(ABOUT THIS TASK) Working through the lines below, return each one that holds "accomplish".

(DATA FOR PROCESSING)
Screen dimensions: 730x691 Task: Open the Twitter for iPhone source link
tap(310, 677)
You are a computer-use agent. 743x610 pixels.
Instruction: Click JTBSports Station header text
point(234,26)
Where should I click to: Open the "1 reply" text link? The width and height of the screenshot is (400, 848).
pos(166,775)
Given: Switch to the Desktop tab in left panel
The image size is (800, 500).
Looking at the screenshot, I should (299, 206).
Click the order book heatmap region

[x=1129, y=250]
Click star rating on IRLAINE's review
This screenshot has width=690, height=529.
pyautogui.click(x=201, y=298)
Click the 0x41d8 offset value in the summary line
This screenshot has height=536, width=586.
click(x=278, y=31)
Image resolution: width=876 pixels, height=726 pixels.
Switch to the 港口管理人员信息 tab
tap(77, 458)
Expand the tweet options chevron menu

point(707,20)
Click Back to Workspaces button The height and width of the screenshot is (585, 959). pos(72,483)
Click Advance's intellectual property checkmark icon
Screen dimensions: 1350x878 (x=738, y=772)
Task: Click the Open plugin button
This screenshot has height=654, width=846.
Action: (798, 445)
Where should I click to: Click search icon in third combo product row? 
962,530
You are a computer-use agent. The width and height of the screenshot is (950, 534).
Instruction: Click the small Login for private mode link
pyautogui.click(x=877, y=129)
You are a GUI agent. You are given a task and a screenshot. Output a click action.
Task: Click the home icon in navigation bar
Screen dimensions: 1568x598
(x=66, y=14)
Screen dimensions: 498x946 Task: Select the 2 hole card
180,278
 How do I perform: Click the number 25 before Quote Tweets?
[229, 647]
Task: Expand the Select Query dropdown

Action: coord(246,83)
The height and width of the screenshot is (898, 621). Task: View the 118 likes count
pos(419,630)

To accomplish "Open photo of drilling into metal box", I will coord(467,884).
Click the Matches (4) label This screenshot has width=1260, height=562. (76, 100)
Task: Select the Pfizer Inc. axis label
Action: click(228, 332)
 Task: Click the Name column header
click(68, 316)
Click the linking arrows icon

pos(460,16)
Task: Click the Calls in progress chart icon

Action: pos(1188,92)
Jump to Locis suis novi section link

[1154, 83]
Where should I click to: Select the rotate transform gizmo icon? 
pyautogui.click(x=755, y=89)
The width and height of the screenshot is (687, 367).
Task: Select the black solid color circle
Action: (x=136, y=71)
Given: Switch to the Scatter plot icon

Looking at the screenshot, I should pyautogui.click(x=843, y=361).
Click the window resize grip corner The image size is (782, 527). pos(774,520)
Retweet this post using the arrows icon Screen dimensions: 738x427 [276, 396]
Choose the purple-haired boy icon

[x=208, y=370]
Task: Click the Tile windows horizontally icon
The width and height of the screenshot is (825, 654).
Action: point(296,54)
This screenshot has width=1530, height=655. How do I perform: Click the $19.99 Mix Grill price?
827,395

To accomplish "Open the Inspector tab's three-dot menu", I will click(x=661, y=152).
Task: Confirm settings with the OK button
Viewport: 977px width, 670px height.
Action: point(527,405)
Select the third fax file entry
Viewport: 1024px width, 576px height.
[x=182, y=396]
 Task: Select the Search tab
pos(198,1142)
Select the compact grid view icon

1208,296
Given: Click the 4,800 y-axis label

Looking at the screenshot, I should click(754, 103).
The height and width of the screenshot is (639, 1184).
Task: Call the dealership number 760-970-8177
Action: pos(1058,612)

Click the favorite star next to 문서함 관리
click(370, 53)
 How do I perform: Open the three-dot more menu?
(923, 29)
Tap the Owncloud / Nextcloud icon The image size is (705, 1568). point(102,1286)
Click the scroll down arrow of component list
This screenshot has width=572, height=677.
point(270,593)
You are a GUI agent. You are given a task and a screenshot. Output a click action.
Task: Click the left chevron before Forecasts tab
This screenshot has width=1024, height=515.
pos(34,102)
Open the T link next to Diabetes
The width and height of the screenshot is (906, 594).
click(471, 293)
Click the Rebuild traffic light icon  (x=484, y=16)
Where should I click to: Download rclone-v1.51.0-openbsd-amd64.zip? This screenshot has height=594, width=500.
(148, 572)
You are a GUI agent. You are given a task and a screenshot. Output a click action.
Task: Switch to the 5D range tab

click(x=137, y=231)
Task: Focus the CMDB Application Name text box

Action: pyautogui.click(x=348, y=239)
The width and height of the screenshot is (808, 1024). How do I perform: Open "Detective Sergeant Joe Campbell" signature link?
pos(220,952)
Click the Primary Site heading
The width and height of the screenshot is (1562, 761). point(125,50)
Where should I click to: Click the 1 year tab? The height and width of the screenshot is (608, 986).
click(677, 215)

(RESPONSE TO THIS TASK)
To accomplish "Open photo of drilling into metal box", I will coord(467,884).
To accomplish "Open the Inspector tab's three-dot menu", I will click(x=661, y=152).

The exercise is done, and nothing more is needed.